* **Exercise task**:
Rewrite the rows in the stretch from the line containing "Sort by the Vendor" through the line containing "Looking at the screenshot, I should [272, 274].", renaming "Soybean Futures" to "Corn Futures" and leaving everything else as it is.

-.-.-

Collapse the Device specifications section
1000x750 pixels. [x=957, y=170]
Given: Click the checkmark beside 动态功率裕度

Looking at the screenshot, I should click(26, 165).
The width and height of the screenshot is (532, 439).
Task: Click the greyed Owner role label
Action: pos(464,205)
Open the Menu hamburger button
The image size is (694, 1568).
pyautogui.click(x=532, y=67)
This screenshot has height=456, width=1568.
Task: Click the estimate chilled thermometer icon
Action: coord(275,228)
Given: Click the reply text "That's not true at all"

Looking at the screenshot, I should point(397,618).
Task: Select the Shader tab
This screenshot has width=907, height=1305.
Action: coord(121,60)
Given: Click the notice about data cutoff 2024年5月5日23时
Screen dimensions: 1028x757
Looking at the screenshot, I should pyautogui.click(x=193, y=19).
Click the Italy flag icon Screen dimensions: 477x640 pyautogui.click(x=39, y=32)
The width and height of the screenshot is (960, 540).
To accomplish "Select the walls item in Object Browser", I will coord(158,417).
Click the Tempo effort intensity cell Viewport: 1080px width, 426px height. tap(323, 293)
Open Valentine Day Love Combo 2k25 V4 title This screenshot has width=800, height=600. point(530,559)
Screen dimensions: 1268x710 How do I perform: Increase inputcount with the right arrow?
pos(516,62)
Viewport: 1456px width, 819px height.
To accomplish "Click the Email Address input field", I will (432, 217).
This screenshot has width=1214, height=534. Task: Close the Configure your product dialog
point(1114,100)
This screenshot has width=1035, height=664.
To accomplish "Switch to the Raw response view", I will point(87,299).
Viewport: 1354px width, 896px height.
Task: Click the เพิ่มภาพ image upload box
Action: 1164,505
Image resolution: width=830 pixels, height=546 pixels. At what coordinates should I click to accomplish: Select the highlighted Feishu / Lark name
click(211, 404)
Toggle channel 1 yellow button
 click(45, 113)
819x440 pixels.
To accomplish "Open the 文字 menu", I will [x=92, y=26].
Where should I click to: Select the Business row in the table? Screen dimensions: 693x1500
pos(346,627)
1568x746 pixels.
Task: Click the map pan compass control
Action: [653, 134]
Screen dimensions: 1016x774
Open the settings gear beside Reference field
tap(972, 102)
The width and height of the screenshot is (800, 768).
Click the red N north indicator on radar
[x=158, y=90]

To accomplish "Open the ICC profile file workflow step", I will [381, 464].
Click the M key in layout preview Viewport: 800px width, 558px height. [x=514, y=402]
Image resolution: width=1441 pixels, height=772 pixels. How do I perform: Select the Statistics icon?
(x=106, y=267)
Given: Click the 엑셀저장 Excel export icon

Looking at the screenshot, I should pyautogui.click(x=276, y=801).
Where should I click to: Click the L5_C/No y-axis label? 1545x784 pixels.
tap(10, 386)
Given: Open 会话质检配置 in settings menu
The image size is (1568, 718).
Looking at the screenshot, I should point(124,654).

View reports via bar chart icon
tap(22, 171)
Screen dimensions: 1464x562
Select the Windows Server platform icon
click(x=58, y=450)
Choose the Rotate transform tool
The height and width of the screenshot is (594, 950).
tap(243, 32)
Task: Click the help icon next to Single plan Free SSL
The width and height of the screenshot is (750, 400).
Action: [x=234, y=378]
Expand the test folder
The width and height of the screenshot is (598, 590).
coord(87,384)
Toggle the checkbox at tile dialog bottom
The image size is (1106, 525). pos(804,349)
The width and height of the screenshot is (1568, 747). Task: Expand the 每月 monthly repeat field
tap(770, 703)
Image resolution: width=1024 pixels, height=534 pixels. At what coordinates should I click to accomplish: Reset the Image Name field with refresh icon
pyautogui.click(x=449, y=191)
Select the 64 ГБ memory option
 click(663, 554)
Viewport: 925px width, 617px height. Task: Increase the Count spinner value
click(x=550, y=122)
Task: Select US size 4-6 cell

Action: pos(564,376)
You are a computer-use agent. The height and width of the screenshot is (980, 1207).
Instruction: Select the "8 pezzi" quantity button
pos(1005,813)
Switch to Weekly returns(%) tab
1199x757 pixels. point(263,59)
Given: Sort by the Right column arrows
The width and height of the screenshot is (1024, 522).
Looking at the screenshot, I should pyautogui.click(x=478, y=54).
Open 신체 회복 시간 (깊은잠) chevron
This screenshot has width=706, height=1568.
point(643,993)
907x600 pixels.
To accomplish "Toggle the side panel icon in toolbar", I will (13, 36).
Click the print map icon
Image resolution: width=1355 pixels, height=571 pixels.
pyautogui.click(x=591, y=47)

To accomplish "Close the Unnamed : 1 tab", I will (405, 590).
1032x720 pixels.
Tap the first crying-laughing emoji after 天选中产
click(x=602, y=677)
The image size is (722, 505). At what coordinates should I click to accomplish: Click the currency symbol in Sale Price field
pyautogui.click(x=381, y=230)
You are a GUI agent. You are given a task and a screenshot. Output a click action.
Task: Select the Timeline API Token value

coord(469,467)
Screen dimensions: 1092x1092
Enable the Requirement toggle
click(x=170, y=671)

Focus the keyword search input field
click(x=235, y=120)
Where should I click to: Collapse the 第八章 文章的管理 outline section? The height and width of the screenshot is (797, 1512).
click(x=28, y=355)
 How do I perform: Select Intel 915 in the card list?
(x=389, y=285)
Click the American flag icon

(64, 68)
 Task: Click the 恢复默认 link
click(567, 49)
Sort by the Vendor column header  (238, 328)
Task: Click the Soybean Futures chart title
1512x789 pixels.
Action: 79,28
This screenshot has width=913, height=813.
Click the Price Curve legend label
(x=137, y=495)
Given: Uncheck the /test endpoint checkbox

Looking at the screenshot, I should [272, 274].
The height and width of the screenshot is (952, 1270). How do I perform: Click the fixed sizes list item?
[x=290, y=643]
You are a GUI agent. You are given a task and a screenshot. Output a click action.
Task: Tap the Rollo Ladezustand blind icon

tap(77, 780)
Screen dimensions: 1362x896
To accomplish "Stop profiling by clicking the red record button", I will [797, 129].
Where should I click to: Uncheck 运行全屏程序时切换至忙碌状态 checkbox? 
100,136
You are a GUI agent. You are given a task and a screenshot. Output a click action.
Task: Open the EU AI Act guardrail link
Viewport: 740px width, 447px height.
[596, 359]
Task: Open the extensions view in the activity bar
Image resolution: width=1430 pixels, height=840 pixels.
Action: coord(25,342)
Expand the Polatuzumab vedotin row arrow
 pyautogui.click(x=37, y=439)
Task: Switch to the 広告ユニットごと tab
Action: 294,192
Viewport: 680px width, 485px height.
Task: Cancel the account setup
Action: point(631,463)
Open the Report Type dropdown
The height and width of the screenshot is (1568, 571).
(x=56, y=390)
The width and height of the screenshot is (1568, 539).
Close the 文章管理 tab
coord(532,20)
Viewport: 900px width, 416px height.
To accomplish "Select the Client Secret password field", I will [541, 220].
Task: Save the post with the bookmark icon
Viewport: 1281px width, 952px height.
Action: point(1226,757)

-.-.-

* **Complete response**:
Sort by the Vendor column header  (238, 328)
Task: Click the Corn Futures chart title
1512x789 pixels.
Action: 79,28
This screenshot has width=913, height=813.
Click the Price Curve legend label
(x=137, y=495)
Given: Uncheck the /test endpoint checkbox

Looking at the screenshot, I should [272, 274].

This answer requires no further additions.